## Problem
Below is a listing; restate from it, character for character, the lines beginning at the line holding "You are a GUI agent. The screenshot is 412×2242." and ending at the line holding "green (300, 1467)", both included.

## Recorded information
■ ■ ■ ■ ■

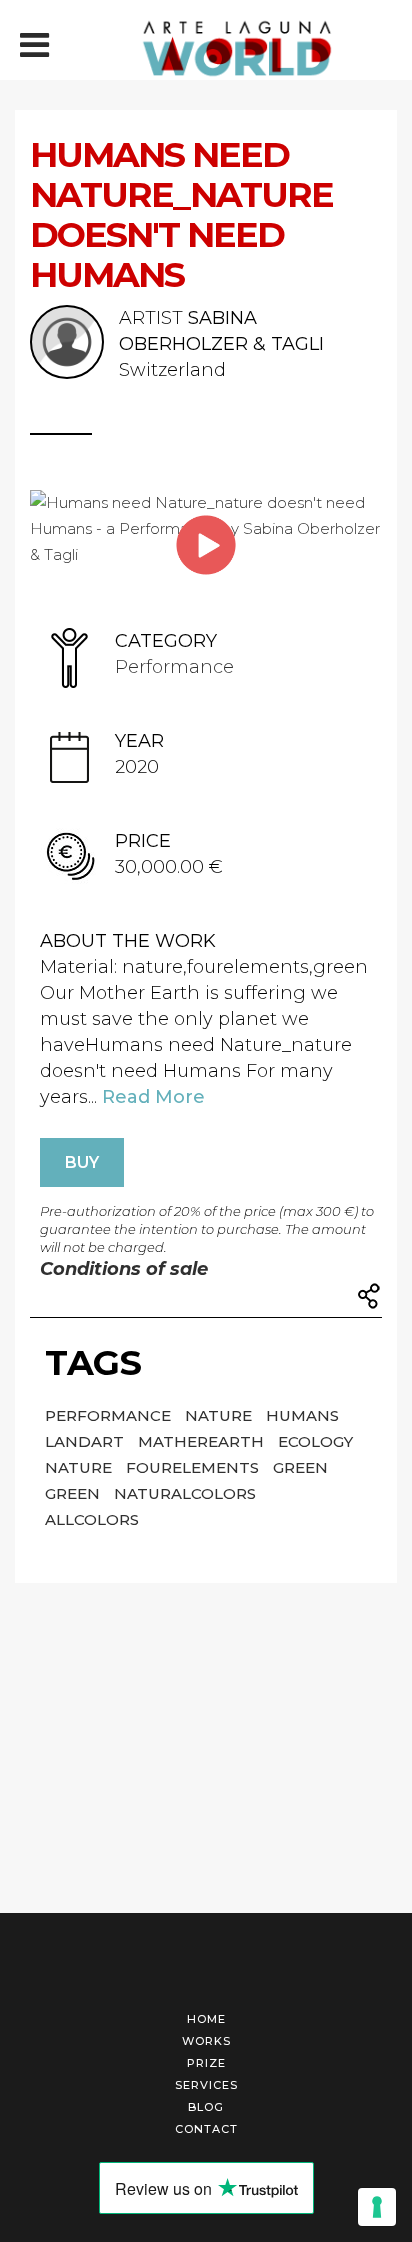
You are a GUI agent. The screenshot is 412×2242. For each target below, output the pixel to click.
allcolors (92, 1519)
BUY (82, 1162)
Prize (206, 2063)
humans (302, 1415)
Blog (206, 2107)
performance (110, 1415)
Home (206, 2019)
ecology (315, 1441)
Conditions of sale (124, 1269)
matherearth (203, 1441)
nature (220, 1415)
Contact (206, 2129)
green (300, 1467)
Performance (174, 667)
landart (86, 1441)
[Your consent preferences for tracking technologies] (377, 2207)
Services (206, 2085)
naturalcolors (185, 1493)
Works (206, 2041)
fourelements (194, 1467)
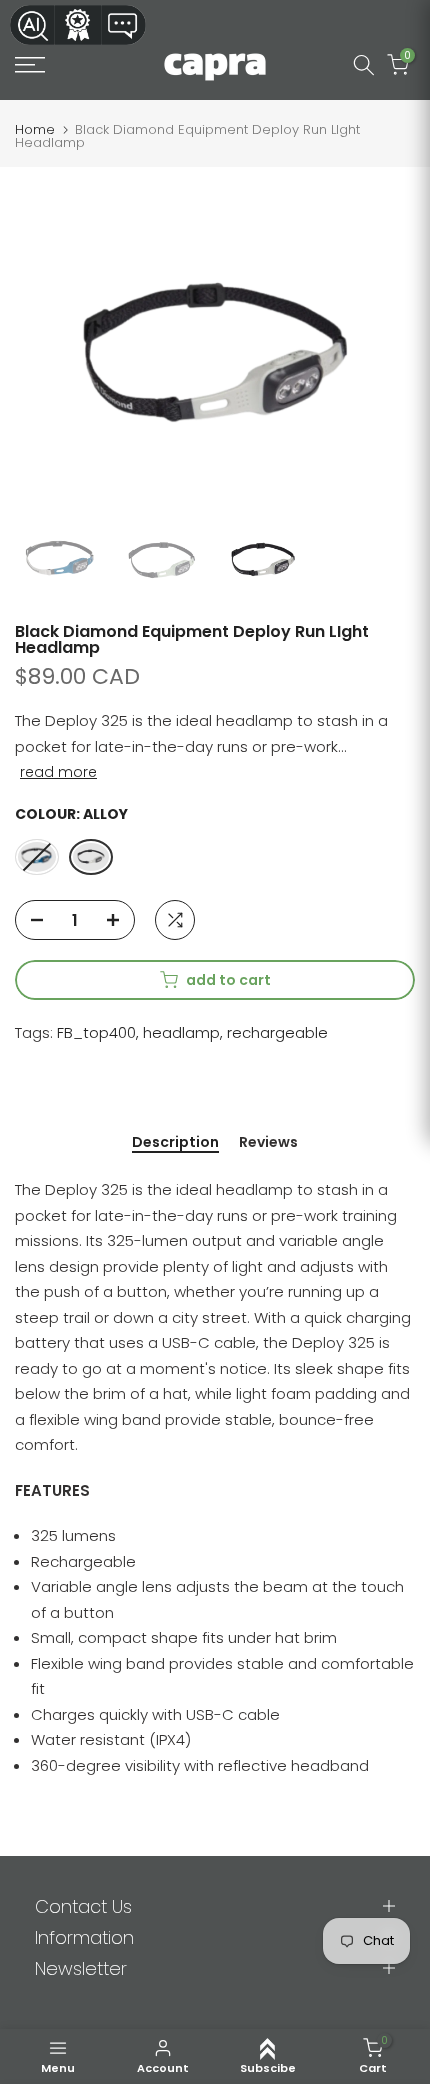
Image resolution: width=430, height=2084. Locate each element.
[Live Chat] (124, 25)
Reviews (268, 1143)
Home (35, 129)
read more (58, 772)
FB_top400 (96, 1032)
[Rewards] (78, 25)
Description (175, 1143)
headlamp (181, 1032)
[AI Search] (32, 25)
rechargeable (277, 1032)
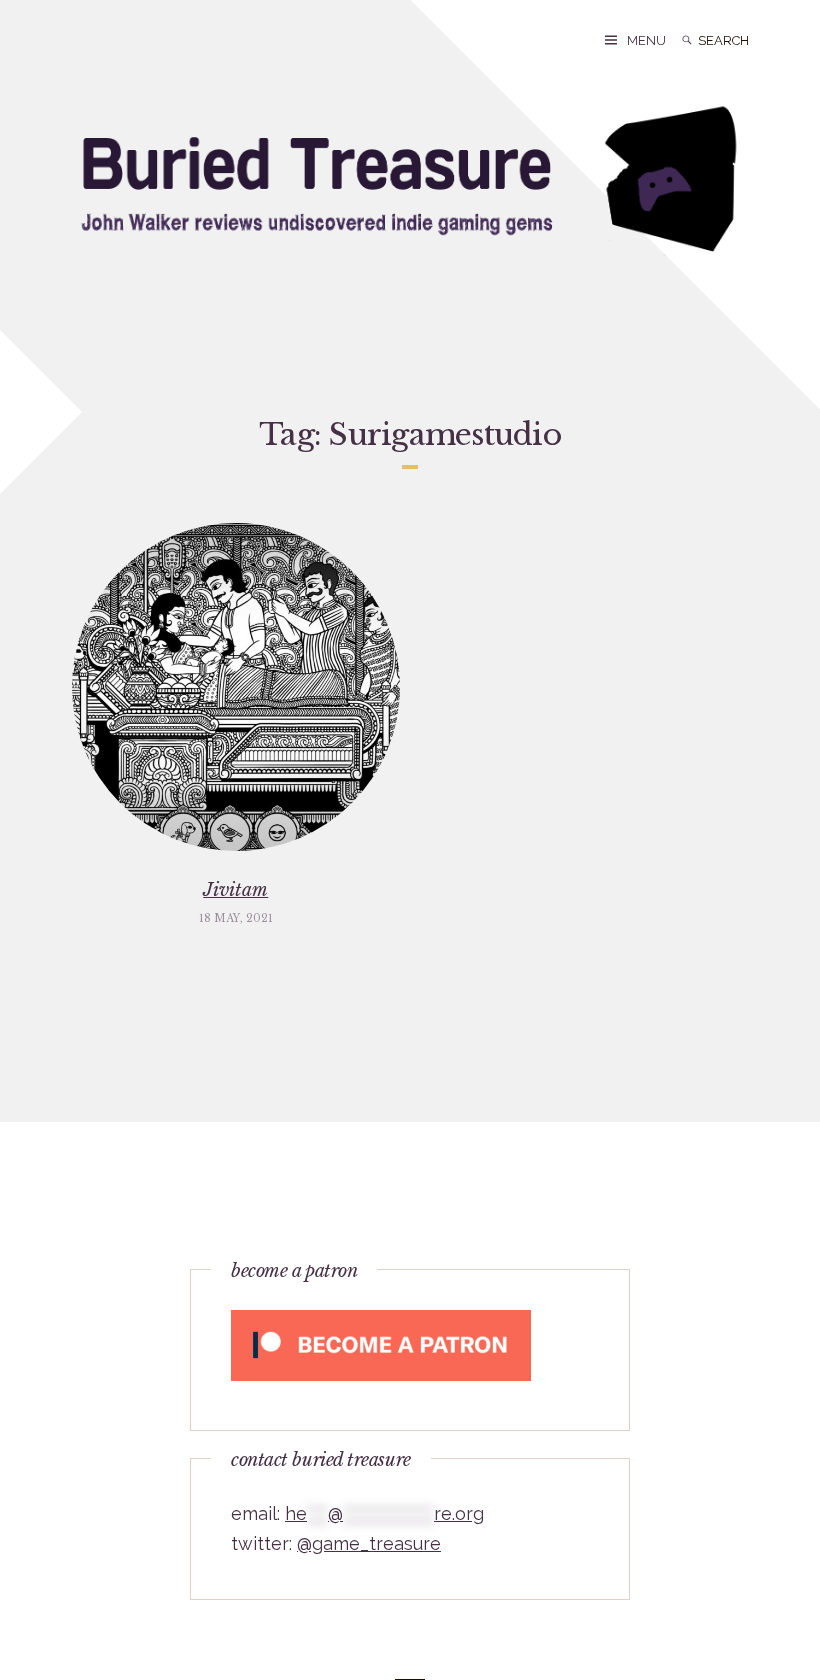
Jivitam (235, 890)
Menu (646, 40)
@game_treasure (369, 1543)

■ ■ ■ ■ ■

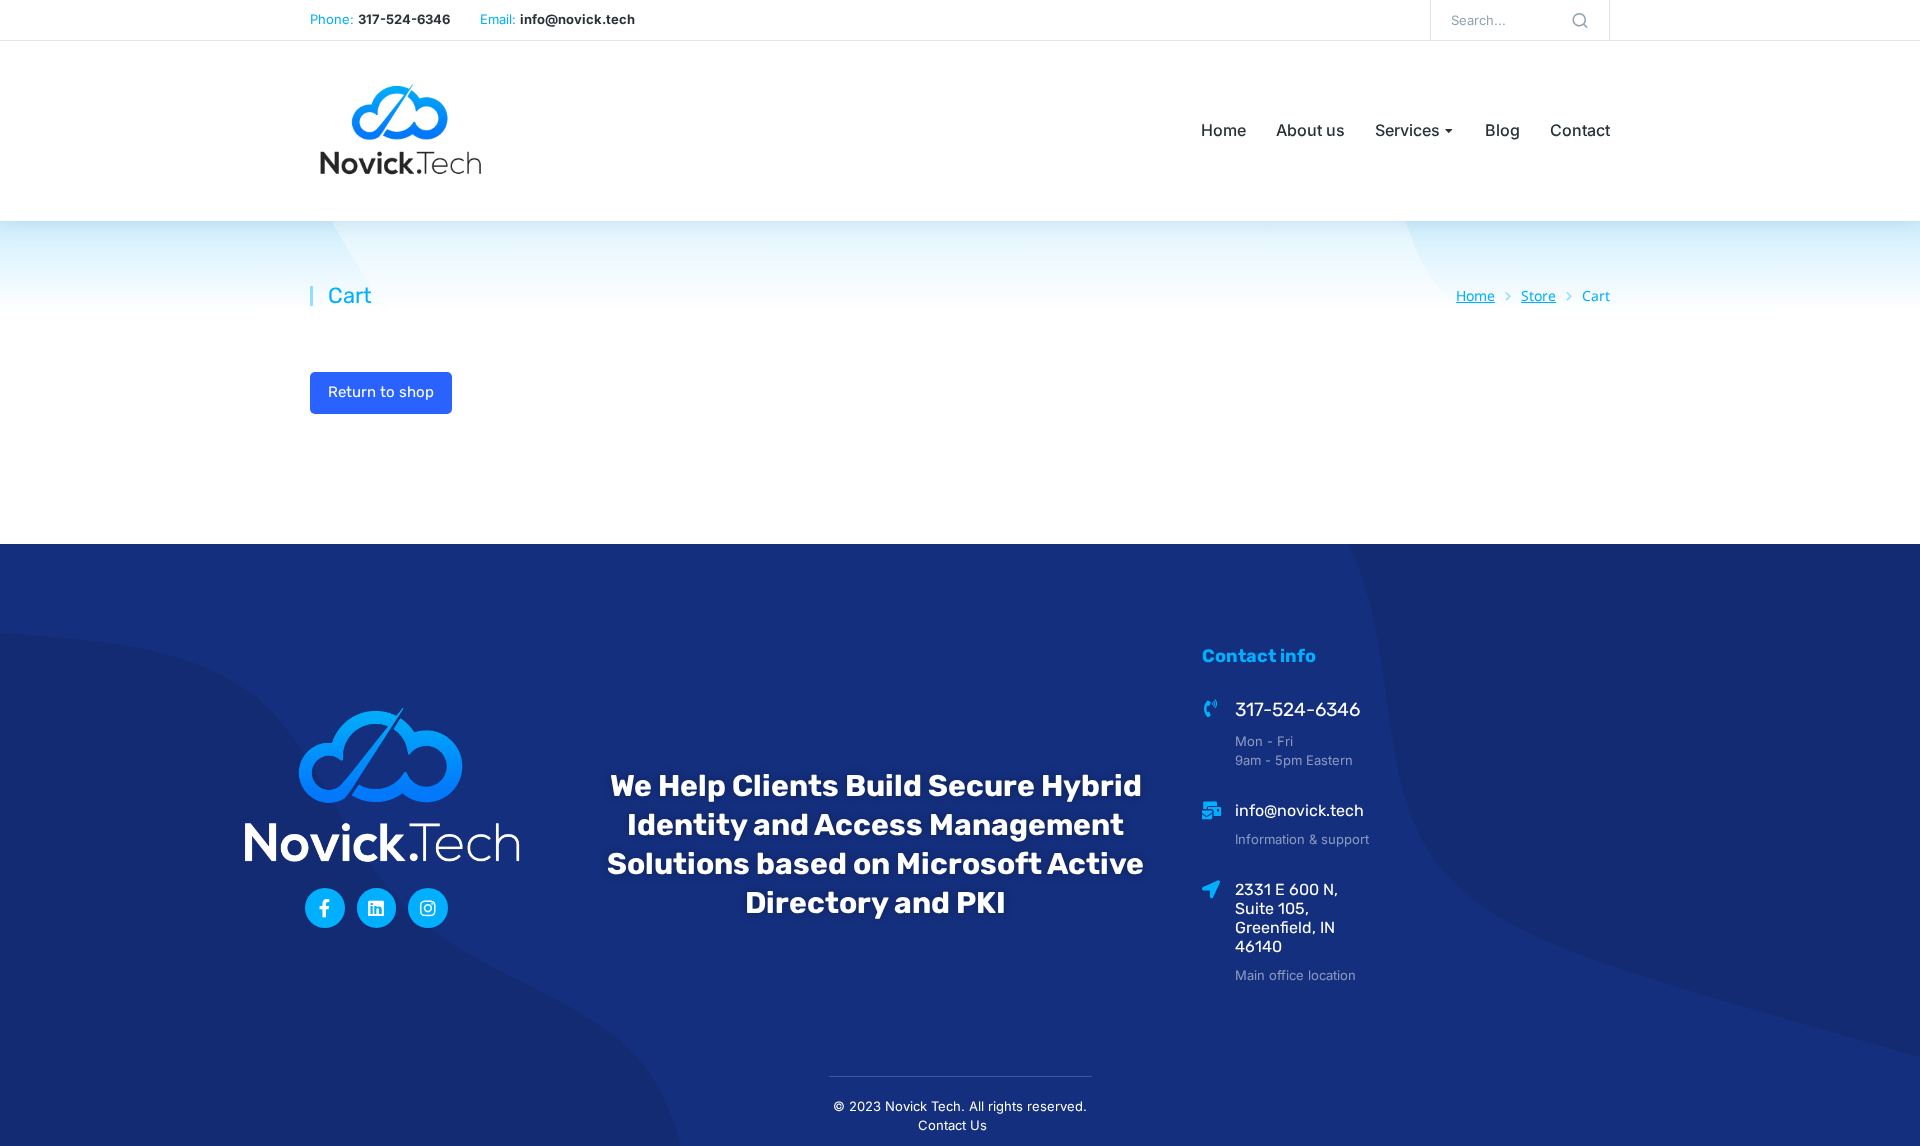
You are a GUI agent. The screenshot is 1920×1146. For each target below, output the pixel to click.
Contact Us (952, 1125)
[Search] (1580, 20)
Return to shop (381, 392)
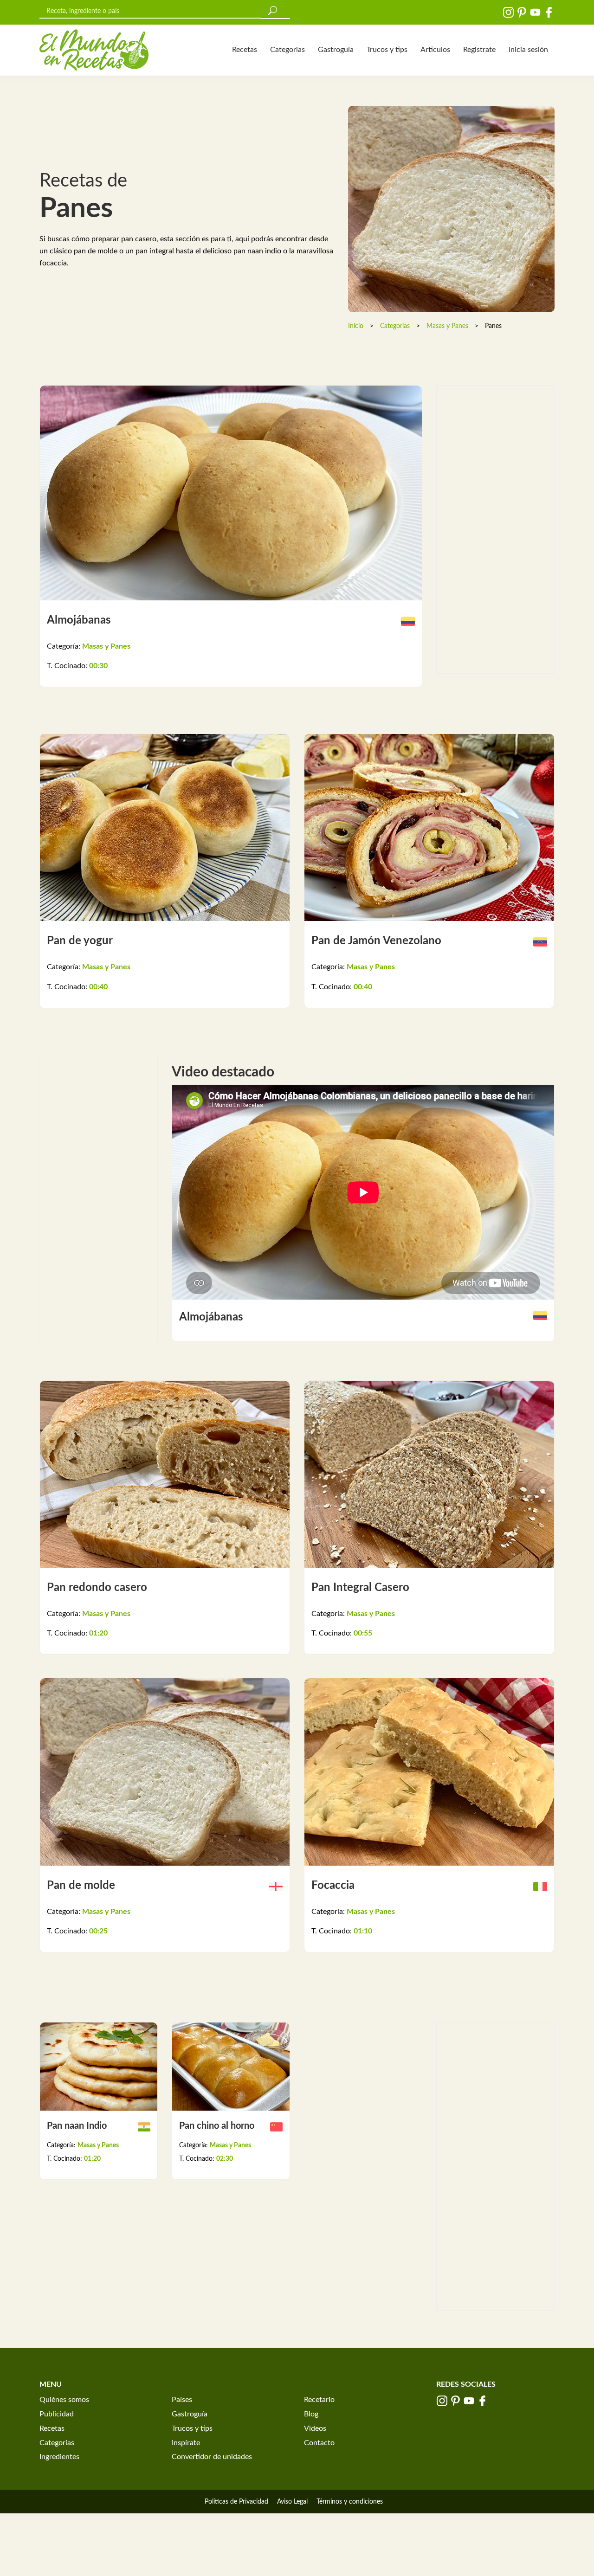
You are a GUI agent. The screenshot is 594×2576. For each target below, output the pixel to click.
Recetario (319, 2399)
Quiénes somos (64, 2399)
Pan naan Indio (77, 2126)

■ ■ ■ ■ ■

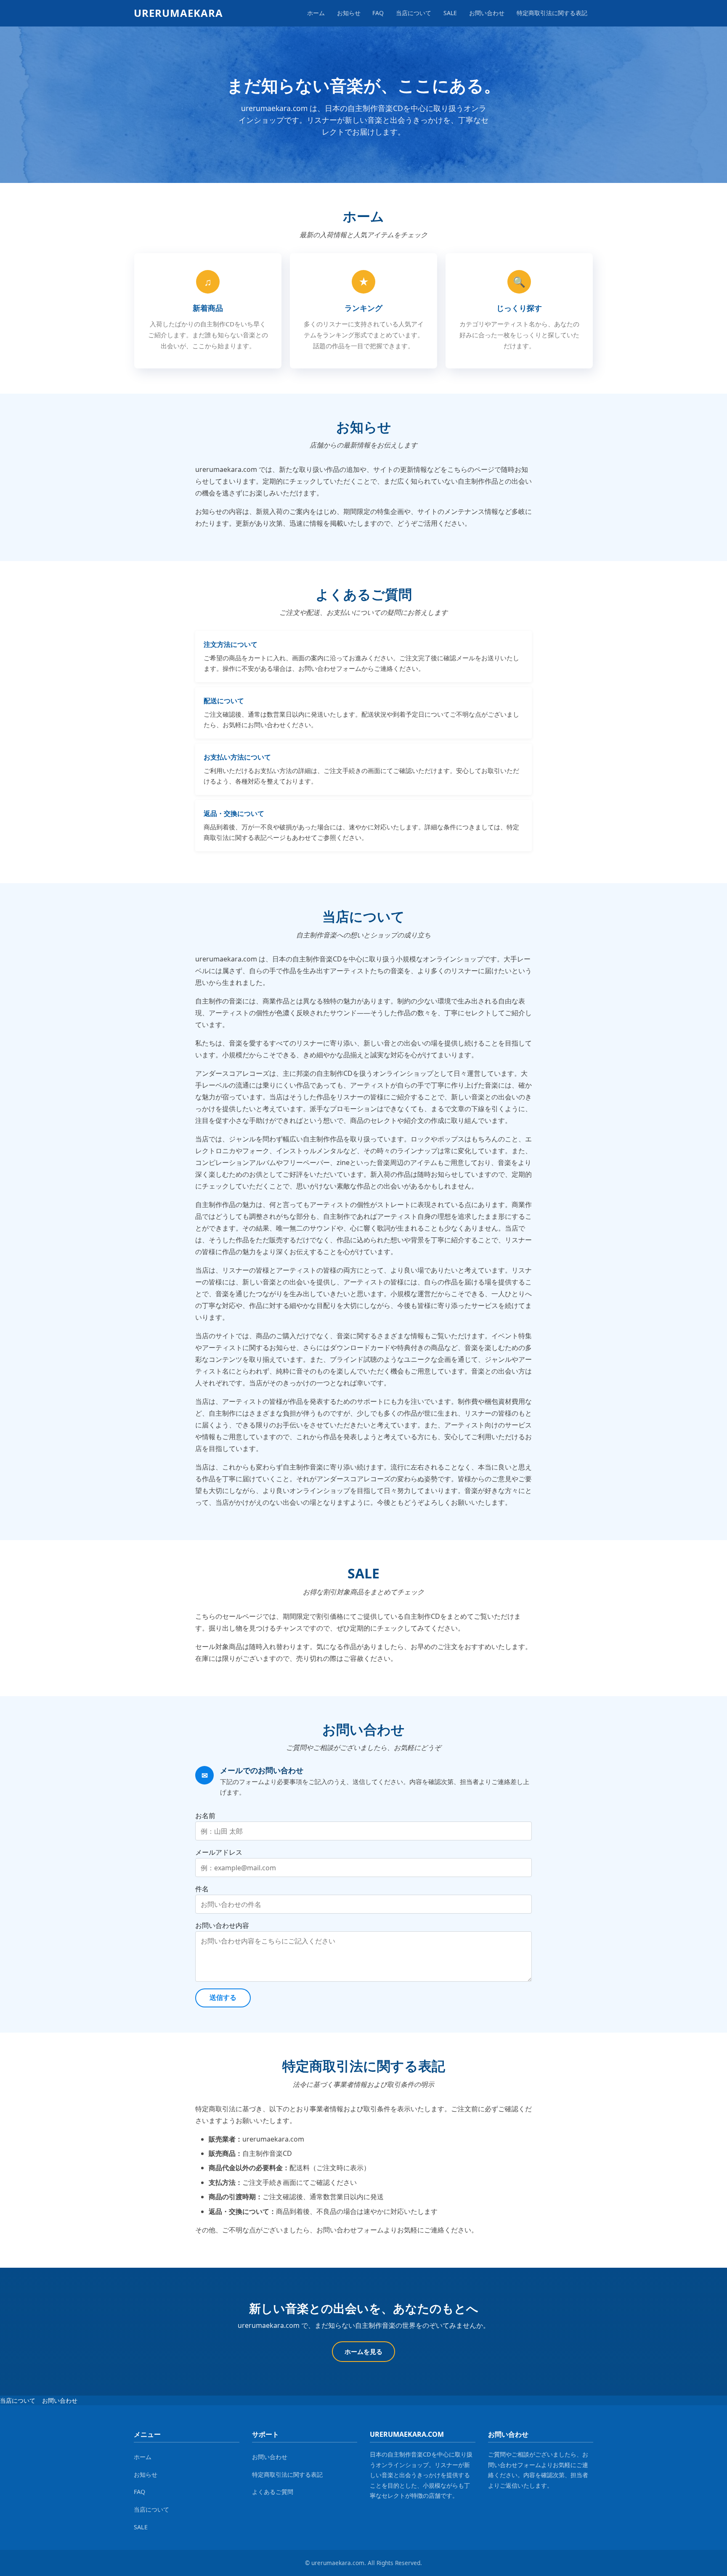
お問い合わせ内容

■ ■ ■ ■ ■

## Result for this exercise
You are a GUI agent. The screenshot is 412×2242. For each target below, output the pixel to click.
allcolors (92, 1519)
BUY (82, 1162)
Prize (206, 2063)
humans (302, 1415)
Blog (206, 2107)
performance (110, 1415)
Home (206, 2019)
ecology (315, 1441)
Conditions of sale (124, 1269)
matherearth (203, 1441)
nature (220, 1415)
Contact (206, 2129)
green (300, 1467)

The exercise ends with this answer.